§ **SELECTED TEXT**:
-------

Introduction

Many different emission pathways exist that are compatible with the Paris Agreement of limiting global mean temperatures to “well below 2°C above pre-industrial levels and pursuing efforts to limit the temperature increase to 1.5 °C”, and many more are possible that miss that target. Sampling possible emissions scenarios is therefore crucial for policy makers to weigh the economic cost and societal impact of different mitigation and adaptation strategies. While many of the most complex Earth System Models (ESMs) have simulated a small selection of ‘Shared Socioeconomic Pathways’ (SSPs; self-consistent emissions scenarios based on assumptions about future socio-economic changes and imperatives) it is impractical to use these expensive models to fully explore the space of possibilities (O’Neill et al., 2016). Therefore, such explorations mostly rely on one-dimensional impulse response models, or simple pattern scaling approaches to approximate the physical climate response to a given scenario (e.g., Millar et al., 2017).
Impulse response models (Smith et al., 2018; Meinshausen et al., 2011; Nicholls et al., 2020) are physically interpretable and can capture the general non-linear behaviour of the system, but are inherently unable to model regional climate changes, while pattern scaling approaches rely on a simple scaling of spatial distributions of temperature (e.g., Alexeeff et al., 2018) by global mean temperature changes. This approach breaks down when considering precipitation, however, because of the strong non-linearities in its response to temperature (e.g., Cabré et al., 2010). Statistical emulators of the regional climate have been developed although these have been quite bespoke (Castruccio et al., 2014) or focus on the relatively simple problem of emulating temperature (Holden and Edwards, 2010). These approaches also do not account for the influence of aerosol, which can be important for both regional temperature and precipitation (e.g. Kasoar et al. 2018, Wilcox et al. 2020). As has been noted recently (Watson-Parris, 2021), approaches including non-linear pattern scaling (Beusch et al., 2020) and Gaussian process (GP) regression of long-term climate responses (Mansfield et al., 2020) suggest the possibility of using modern machine learning (ML) tools to produce robust and general emulators of future scenarios. However, comparing and contrasting these approaches is currently hindered by the lack of a consistent benchmark.

-------

§ **PROVIDED DATA**:
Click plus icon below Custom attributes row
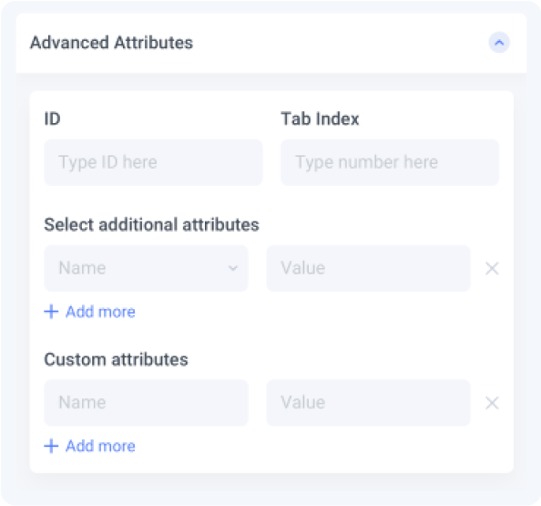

-------

§ **EXERCISE TASKS**:
A) Summarize the introduction on climate emulation in two sentences.
B) According to the introduction on climate emulation, why does pattern scaling break down when considering precipitation?
C) Write the next paragraph of the introduction on climate emulation, following on from its final sentence.

§ **ANSWERS TO THE EXERCISES**:
A) Earth System Models are too expensive to fully explore the many possible emissions scenarios, so such explorations mostly rely on one-dimensional impulse response models or simple pattern scaling. These approaches cannot model regional climate changes, break down for precipitation, or ignore aerosol, and while machine learning tools suggest the possibility of robust emulators, comparing approaches is hindered by the lack of a consistent benchmark.

B) Because of the strong non-linearities in precipitation's response to temperature.

C)
ClimateBench defines a set of criteria and metrics for objectively evaluating such climate model emulation; aims to demonstrate the feasibility of such emulators; and provides a curated dataset that will allow, and hopefully encourage, broader engagement with this challenge in the same way WeatherBench (Rasp et al., 2020) has achieved for weather modeling. The target is to predict annual mean global distributions of temperature (T), diurnal temperature range (DTR), precipitation (PR) and the 90th percentile of precipitation (PR90). These variables are chosen to represent a range of important climate variables which respond differently to each forcing and include extreme changes (PR90) that might not be expected to scale in the same way as the mean. For example, while T has been shown to scale roughly linearly with global mean temperature changes (Castruccio et al., 2014), PR responds non-linearly, and DTR is more sensitive to aerosol perturbations than global mean temperature changes (Hansen et al., 1995). Four of the main anthropogenic forcing agents are provided as emulator inputs (predictors): carbon dioxide (CO2), sulphur dioxide (SO2; a precursor to sulfate aerosol), black carbon (BC) and methane (CH4). To enable spatially accurate emulators ClimateBench includes (annual mean): spatial distributions of emissions for the short-lived aerosol species (SO2 and BC), globally averaged emissions of CH4, and global total concentrations of CO2.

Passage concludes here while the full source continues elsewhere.